I’m going to marry Doug, (the preacher’s son.) We’ll have a boy and a girl and live in the basement of his parents house. After a year or two we’ll move to Australia to do mission work because I want to learn to surf, scuba dive, and eat crab.”

“That’s nice,” Grandma said as she rubbed my back.

“When my kids go to school, I’ll have time to write a spy novel. They’ll turn into a movie starring Mary Tyler Moore and the Man from Uncle. We’ll have to move back to the United States, to California, where we’ll live in a house with big redwoods in the backyard. Our kids will play in a huge tree house.”

And when I told Rose I was moving to England soon to study English at Oxford, my Grandmother said simply, “I’ll miss you.”

She was there to witness my all plans go agonizing awry. When Doug the preacher’s son dumped me to date Melodie Bash; Grandma made me a new dress to ease the sting.

When I failed my audition for the Bingham Junior High School talent show with my dazzling rendition of Barbara Streisand’s “Don’t Rain on My Parade,” Grandma said, “Never stop singing Tina. If it pleases you, then it is pleasing.”

And when I my short story was rejected Highlights Magazine, Grandma instructed me to go to the library and check out five new books. When I showed them  to her she said, “Good. Now read them. Immerse yourself in something besides yourself.”

Unlike other adults, Grandma saw my circuitous route and disappointments for the folly it was. She neither judged nor falsely championed me. Instead, she offered support for the person and not the plan.

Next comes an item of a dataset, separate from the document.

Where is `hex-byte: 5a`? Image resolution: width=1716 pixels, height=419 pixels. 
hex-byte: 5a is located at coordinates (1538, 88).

When I was leaving for college, I was overcome with a sudden, intense bout of separation anxiety.

“I don’t want to go Grandma,” I said, hugging her. “I’m scared and I’m so embarrassed.”

“Embarrassed?” she said softly in my ear, “Don’t be. Life is crooked and unpredictable and painful. You’re just finding that out.”

I looked into her eyes, surprised.

“But it’s also brilliant and beautiful and utterly surprising. I hope you’ll avoid the awful mistake of punishing or rewarding yourself for either. Worry takes all the fun out of it.”

Later that year, she suffered a stroke. I went to visit her in the nursing home. She was sleeping, jaw slack, lips moving, breath labored. 

I stood at her bed, crying because I couldn’t stand to see her this way.

“Why are you crying dear?” She garbled, eyes closed. That startled me. How did she even know I was there?

“I’m just sad Grandma,’ reaching for her hand. “I’m just sad.”

“Well don’t be sad,” she sighed, “I’m not sad. I’m here and you’re here and we’re doing okay, aren’t we?”

“Yes, Grandma, we are,” tears escaping.

“Well then. That’s enough. That’s enough, now. Let’s not be sad.”

Grandma Rose never recovered fully from her stroke but I never saw her feel sorry for herself. She met life where it led her, even when it led her to difficult places. She wasn’t one to waste time wondering why or why me?

When she died I was devastated. Oh how I wanted to bury my head into her one more time to tell her how much I loved her.

I heard her say. “Tina, why are you crying, dear? After all, I’m the one who died.”

I am grateful for the time I had with these two amazing women. Their legacy is one of kindness, faith, quiet strength, and utter resilience.

It’s my prayer and intention to do the same for George.    I am a Grandmother.